More than two hours of further discussion concerning local homeless issues seemed to raise more questions than it answered this week.
While two dozen community members meeting at City Hall readily agreed about the need for an emergency homeless facility to replace the A-Way Shelter that closed last September, the long-term viability of such a project was brought into question.
Sustainability and financial feasibility surfaced as the major prevailing issues.
Joel Rekas, the Bloomington consultant leading public discussion for the second time in 10 days, provided the group with "a lot of useful information to digest," organizer Bill Wieland summarized after the meeting.
"But two themes that emerged from the discussion that followed his presentation, with regard to next steps, were financial feasibility and program sustainability," Wieland added.
Both issues "need to be assured," he said, "if we are to proceed with a new homeless shelter initiative for Putnam County."
To that end, a smaller group has been charged with tackling financial feasibility, program sustainability and the possibility of partnering with an existing agency. That group includes Ralph Gray, Dean Gambill, Dave Bohmer, Ruth Ralph, Jerry Lewis, Alan Barber, Ken Heeke, Bob Jedele, Chuck Schroeder, Bob Sedlack, John Dittmer, Walker Gilmer and Wieland.
"An honest look at these issues will help us decide if and when we can expect to go forward with this venture," Wieland suggested.
The need for a homeless shelter in the community seems obvious to the volunteers, including Greencastle Township Trustee Steve Butts, who said his office has already received more requests for assistance this year than during all of 2011.
Lynn Tweedie, who said she was surprised and proud to see the community had such a shelter when she moved here from Colorado a few years ago, wholeheartedly agreed to the need.
"We have no business being a Stellar Community," she said, "if we can't take care of our people."
The discussion also moved toward questioning whether the majority of those considered homeless in our community were actually being served under the previous structure of the A-Way Home Shelter.
Even the facilitator, Rekas, voiced concern about the relatively low 51 percent occupancy rate A-Way Home reported last year.
"There isn't another family shelter in Indiana that isn't full and turning people away," Rekas said. "So I'm surprised to see such underutilization."
Last year's statistics showed that overall 144 residents took shelter at A-Way Home, which served 2,400 people over its 15-year lifespan at 309 E. Franklin St. The shelter's daily capacity was 36.
Committee members also pointed to a 2011 survey that characterized 85 students in the Greencastle Community School Corporation as homeless, yet only five of those were listed as living at the A-Way Home shelter.
With that, the group began to throw around terms like invisible homeless, underutilized and barriers.
"I think it had a stigma to it," former mayor Nancy Michael said. "The people who need to use a shelter don't want to be the center of attention."

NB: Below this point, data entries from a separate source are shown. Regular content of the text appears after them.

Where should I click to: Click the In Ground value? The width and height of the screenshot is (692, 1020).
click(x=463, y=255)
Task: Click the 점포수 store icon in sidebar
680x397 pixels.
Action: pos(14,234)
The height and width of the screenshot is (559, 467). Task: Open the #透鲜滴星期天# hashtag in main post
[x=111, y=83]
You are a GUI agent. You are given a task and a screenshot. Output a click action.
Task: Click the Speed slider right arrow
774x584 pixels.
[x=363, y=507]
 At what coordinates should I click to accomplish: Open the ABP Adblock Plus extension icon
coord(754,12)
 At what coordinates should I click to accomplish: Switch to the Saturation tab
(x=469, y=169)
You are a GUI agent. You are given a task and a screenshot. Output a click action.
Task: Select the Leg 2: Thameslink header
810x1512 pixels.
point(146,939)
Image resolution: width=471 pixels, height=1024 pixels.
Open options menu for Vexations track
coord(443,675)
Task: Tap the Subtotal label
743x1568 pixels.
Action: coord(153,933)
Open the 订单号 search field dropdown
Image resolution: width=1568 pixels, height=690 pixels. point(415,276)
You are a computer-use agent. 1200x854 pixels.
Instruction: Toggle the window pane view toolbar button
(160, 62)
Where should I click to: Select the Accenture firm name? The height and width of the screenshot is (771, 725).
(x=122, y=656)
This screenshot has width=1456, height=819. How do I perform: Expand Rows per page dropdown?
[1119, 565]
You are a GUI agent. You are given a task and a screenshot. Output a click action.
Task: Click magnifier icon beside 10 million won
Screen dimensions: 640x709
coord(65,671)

The location, she said, highly visible on a main Greencastle thoroughfare, may have kept some people away.
"On Franklin Street?" she asked incredulously. "Right across from City Hall?"
But whether the group decides to use the same location or find another, the major issue, most agreed, will be to maintain funding sources for operations and maintenance once it opens.
"We all agree that we need a shelter," Chuck Schroeder offered, "but where is the funding gong to come from?"
He said he hates to start something "where we have the money for the first year but where's the funding going to come from the second year and the third year?"
"Sustainability is the issue," Schroeder continued. "It's like the Humane Society. We got that going, but how do you sustain that funding source?"
John Dittmer, an A-Way Home board member, said the group would typically conduct a couple of fundraisers each year and raise $4,000 or $5,000. Or it would make a plea for assistance and get a story in the paper, and a few $50 checks would come in.
"But that's not what we need (to survive)," he suggested.
What is needed, the group agreed, is a big, sustaining donation or funding source.
A first-year budget of $187,000 was seen as a bare-bones effort to get a new shelter started.
Rekas characterized such budgeting as "somewhere between art form, inexact science and voodoo."
There are no huge block grants sitting out there waiting for communities to tap into them, he assured.
Endowments and corporate foundations can be helpful, he said, but have limits as well.
"Be prepared for plenty of 'We love what you're doing but we don't have any funds available at this time,'" he said.
Looking back on its final days that ended Sept. 9, 2011, A-Way Home operated "hand to mouth" on a $120,000 budget over its final year, Wieland noted.
And one of the reasons the shelter closed, Sedlack explained, was that the executive director had little paid help, and out of budgetary necessity was asked "to do everything."
That is one more reason that one of the next steps is likely to be a feasibility study, Wieland noted.